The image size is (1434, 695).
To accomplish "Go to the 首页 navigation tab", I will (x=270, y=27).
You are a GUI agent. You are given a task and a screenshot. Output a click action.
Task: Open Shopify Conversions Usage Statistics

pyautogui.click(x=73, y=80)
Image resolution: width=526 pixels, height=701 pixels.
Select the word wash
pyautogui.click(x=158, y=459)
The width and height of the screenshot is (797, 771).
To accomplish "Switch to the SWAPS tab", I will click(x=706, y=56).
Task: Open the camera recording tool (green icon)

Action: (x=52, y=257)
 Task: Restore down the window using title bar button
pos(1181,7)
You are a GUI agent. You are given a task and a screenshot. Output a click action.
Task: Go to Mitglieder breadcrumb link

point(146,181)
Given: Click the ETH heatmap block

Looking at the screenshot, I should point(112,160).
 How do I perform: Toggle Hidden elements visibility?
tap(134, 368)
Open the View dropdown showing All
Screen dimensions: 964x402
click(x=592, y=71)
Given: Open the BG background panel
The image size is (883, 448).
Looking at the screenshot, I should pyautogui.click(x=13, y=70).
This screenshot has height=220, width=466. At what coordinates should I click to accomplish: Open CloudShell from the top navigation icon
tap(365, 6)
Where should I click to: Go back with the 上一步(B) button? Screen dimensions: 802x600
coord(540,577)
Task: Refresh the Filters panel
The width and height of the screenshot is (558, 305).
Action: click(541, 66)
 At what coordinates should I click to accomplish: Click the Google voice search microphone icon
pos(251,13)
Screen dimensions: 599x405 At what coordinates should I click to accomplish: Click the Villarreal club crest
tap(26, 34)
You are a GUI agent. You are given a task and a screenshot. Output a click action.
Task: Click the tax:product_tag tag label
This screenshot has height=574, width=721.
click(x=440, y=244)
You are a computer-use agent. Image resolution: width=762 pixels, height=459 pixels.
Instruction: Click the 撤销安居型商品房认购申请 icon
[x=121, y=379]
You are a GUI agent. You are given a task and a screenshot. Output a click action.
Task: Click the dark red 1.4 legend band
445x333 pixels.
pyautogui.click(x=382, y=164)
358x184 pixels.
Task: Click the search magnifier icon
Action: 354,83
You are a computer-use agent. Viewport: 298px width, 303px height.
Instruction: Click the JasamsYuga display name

• • • •

### Exercise
The full material above needs to be returned unaltered.

### Task output
The image size is (1434, 695).
To accomplish "Go to the 首页 navigation tab", I will (x=270, y=27).
You are a GUI agent. You are given a task and a screenshot. Output a click action.
Task: Open Shopify Conversions Usage Statistics

pyautogui.click(x=73, y=80)
Image resolution: width=526 pixels, height=701 pixels.
Select the word wash
pyautogui.click(x=158, y=459)
The width and height of the screenshot is (797, 771).
To accomplish "Switch to the SWAPS tab", I will click(x=706, y=56).
Task: Open the camera recording tool (green icon)

Action: (x=52, y=257)
 Task: Restore down the window using title bar button
pos(1181,7)
You are a GUI agent. You are given a task and a screenshot. Output a click action.
Task: Go to Mitglieder breadcrumb link

point(146,181)
Given: Click the ETH heatmap block

Looking at the screenshot, I should point(112,160).
 How do I perform: Toggle Hidden elements visibility?
tap(134, 368)
Open the View dropdown showing All
Screen dimensions: 964x402
click(x=592, y=71)
Given: Open the BG background panel
The image size is (883, 448).
Looking at the screenshot, I should pyautogui.click(x=13, y=70).
This screenshot has height=220, width=466. At what coordinates should I click to accomplish: Open CloudShell from the top navigation icon
tap(365, 6)
Where should I click to: Go back with the 上一步(B) button? Screen dimensions: 802x600
coord(540,577)
Task: Refresh the Filters panel
The width and height of the screenshot is (558, 305).
Action: click(541, 66)
 At what coordinates should I click to accomplish: Click the Google voice search microphone icon
pos(251,13)
Screen dimensions: 599x405 At what coordinates should I click to accomplish: Click the Villarreal club crest
tap(26, 34)
You are a GUI agent. You are given a task and a screenshot. Output a click action.
Task: Click the tax:product_tag tag label
This screenshot has height=574, width=721.
click(x=440, y=244)
You are a computer-use agent. Image resolution: width=762 pixels, height=459 pixels.
Instruction: Click the 撤销安居型商品房认购申请 icon
[x=121, y=379]
You are a GUI agent. You are given a task and a screenshot. Output a click action.
Task: Click the dark red 1.4 legend band
445x333 pixels.
pyautogui.click(x=382, y=164)
358x184 pixels.
Task: Click the search magnifier icon
Action: 354,83
You are a computer-use agent. Viewport: 298px width, 303px height.
Instruction: Click the JasamsYuga display name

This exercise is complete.